OBJECTIVES: This study aimed to perform pre-formulation studies, formulation development, and formulation optimization for self-nanoemulsifying drug delivery systems (SNEDDS), a lipid-based formulation approach to improve the low solubility of bosentan monohydrate (BOS). MATERIALS AND METHODS: Pseudo-ternary phase diagrams were created for pre-formulation studies and formulation design for SNEDDS. The SNEDDS was optimized with BBD. The optimized BOS-loaded SNEDDS formulation was characterized by droplet size (DS), polydispersity index (PDI), dispersibility, an efficiency test of self-nanoemulsification, % transmittance, turbidity, robustness, and the effects of pH, viscosity, and thermodynamic and long-term stability studies. The in vitro dissolution studies were performed in distilled water containing 1% sodium lauryl sulfate, which is a Food and Drug Administration-recommended medium, and in biorelevant media. Ex vivo studies were conducted in biorelevant media. RESULTS: The optimum BOS-loaded SNEDDS had a DS of 16.76 nm and PDI of 0.200. The characterization studies satisfied SNEDDS requirements (does not deteriorate when diluted at different pHs; resistant to thermodynamic changes; self-emulsifying within 1 minute; Grade A; and transparent) for both blank and BOS-loaded SNEDDS. In long-term stability studies, it was found to be stable for six months.
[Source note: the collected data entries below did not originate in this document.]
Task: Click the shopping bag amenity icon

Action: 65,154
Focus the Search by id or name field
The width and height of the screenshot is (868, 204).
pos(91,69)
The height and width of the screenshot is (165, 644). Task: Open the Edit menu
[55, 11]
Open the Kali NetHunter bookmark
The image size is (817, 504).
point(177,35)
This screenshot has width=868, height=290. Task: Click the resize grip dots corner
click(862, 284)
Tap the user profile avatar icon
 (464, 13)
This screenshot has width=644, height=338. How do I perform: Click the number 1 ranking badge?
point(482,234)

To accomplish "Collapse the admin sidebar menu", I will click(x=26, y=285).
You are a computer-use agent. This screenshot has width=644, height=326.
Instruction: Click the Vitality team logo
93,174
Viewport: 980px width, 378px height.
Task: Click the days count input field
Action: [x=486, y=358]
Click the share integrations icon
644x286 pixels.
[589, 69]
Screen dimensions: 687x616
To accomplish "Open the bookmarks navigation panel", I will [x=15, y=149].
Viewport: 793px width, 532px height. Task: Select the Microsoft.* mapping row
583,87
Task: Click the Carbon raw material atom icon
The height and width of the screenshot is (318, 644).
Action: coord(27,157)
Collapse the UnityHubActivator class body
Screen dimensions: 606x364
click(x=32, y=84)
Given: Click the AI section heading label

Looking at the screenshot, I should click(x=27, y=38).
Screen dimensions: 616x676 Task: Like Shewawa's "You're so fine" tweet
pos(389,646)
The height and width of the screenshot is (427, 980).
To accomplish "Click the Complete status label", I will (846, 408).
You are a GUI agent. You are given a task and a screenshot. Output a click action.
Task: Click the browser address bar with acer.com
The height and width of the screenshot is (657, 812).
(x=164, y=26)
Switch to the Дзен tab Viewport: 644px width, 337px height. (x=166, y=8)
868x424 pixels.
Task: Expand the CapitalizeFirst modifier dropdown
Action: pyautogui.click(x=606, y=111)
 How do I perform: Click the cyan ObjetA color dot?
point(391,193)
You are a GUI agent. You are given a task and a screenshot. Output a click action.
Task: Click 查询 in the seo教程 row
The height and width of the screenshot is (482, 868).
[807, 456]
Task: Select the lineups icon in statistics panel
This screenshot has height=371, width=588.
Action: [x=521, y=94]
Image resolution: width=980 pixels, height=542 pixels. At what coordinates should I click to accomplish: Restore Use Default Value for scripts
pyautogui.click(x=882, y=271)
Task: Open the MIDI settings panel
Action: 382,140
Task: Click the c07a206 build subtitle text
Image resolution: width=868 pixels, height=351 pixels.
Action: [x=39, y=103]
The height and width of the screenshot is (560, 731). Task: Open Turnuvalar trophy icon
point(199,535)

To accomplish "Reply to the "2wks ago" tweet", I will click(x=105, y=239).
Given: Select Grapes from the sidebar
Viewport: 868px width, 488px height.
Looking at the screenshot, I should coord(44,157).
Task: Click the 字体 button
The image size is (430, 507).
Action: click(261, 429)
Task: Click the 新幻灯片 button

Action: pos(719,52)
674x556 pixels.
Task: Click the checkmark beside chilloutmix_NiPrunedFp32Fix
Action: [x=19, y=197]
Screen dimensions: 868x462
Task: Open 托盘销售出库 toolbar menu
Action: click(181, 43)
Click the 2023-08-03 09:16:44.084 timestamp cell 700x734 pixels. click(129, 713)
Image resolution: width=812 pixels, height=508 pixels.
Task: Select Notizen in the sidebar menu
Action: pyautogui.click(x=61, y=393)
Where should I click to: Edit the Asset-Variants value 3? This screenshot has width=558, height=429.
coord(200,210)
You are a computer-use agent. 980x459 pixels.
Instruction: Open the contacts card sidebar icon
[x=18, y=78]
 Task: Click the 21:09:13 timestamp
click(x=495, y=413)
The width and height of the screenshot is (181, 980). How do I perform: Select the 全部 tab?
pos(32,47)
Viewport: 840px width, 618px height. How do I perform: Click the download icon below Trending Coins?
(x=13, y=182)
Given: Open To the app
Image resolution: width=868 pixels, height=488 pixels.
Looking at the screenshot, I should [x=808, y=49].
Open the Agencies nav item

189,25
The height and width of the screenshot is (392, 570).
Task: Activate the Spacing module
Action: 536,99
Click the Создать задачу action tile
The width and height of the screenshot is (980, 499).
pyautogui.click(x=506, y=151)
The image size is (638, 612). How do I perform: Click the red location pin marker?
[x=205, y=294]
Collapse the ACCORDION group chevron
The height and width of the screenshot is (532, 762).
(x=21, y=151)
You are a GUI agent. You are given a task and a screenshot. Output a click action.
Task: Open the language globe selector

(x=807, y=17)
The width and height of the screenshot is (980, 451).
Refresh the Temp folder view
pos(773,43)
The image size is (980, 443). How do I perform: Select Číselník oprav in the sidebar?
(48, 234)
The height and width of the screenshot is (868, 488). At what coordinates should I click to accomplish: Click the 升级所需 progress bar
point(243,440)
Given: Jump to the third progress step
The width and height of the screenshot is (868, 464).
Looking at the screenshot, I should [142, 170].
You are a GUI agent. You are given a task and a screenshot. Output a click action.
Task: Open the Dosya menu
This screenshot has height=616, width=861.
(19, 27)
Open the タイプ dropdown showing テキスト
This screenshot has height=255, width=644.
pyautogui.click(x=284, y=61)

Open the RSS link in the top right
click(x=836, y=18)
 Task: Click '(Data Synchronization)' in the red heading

When in vitro dissolution was compared to the performance of the commercial product (Tracleer(®)), the BOS-loaded SNEDDS showed 2.88, 7.63, 3.83, and 4.23 increases in the percentages of cumulative dissolution in fasted state simulated intestinal fluid (FaSSIF), fed state simulated intestinal fluid (FeSSIF), FaSSIF-V2, and FeSSIF-V2, respectively. The ex vivo permeation study showed 12.2-, 19.1-, 20.3-, and 13.1-fold increases in drug permeation in FaSSIF, FeSSIF, FaSSIF-V2, and FeSSIF-V2 for the SNEDDS formulation, as compared to the commercial product, respectively. CONCLUSION: Pre-formulation and formulation studies were carried out successfully, and lipid-based optimum BOS-loaded SNEDDS were obtained. The present study confirms the potential of optimum BOS-loaded SNEDDS, which was found to be stable over the long term, to increase the drug's solubility, in vitro dissolution, and ex vivo permeability. This formulation approach has been promising for further in vivo studies, to improve the oral bioavailability of BOS.